EXERCISE:
Put the lines below into a numbered list, skipping blank lines and leaving out the pictures.

SUPPLIED DATA:

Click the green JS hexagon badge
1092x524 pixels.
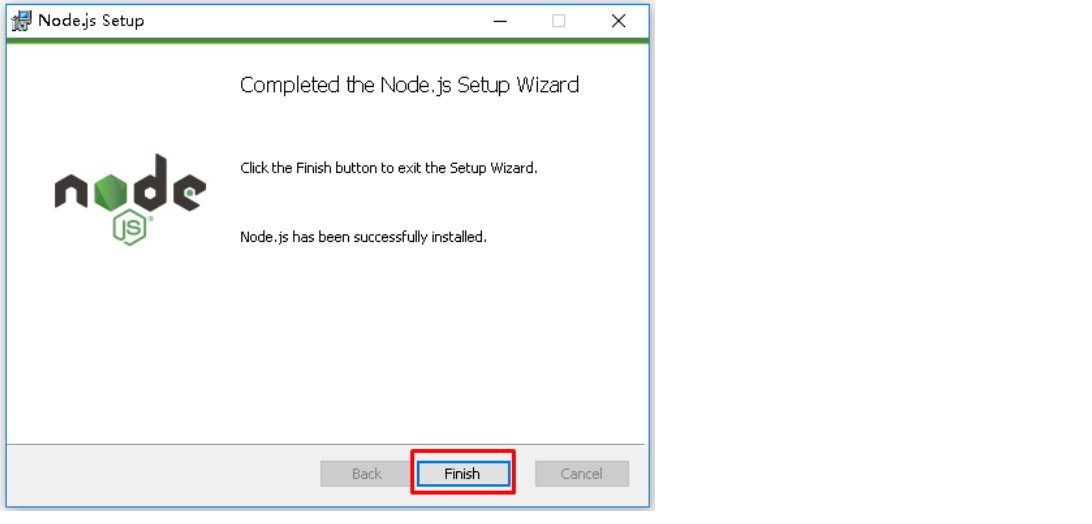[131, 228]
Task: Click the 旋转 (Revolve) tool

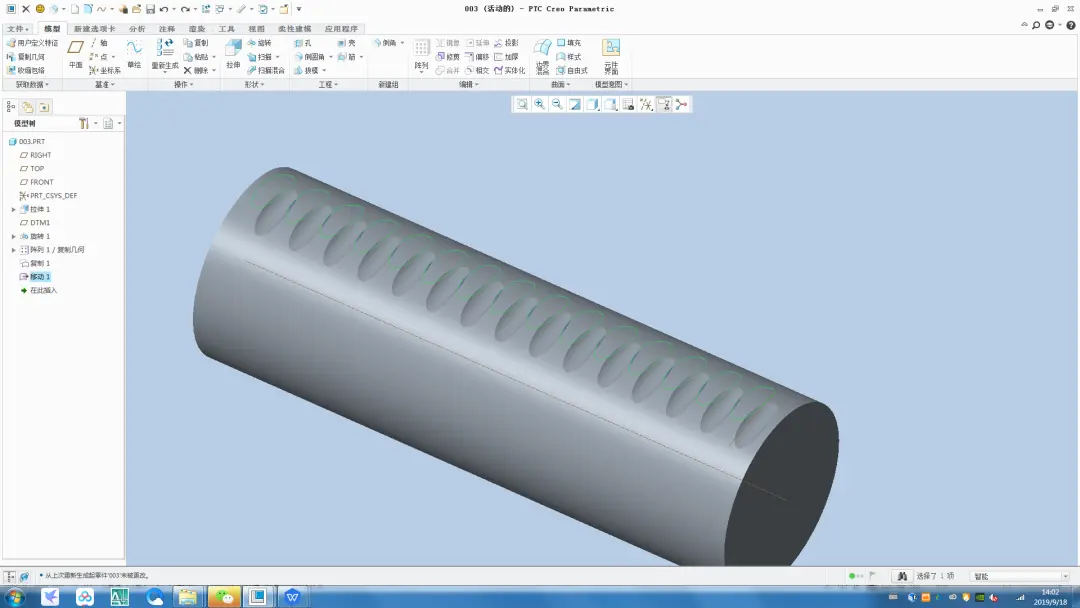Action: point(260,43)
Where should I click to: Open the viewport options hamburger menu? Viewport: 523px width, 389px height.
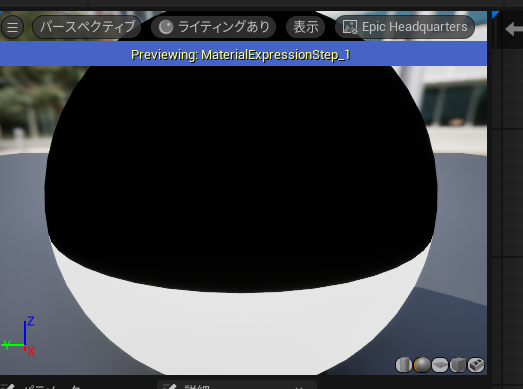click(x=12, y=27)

THE SOLUTION:
1. Click the green JS hexagon badge
2. 1092x524 pixels.
3. [131, 228]
4. Task: Click the 旋转 (Revolve) tool
5. Action: point(260,43)
6. Where should I click to: Open the viewport options hamburger menu? Viewport: 523px width, 389px height.
7. click(x=12, y=27)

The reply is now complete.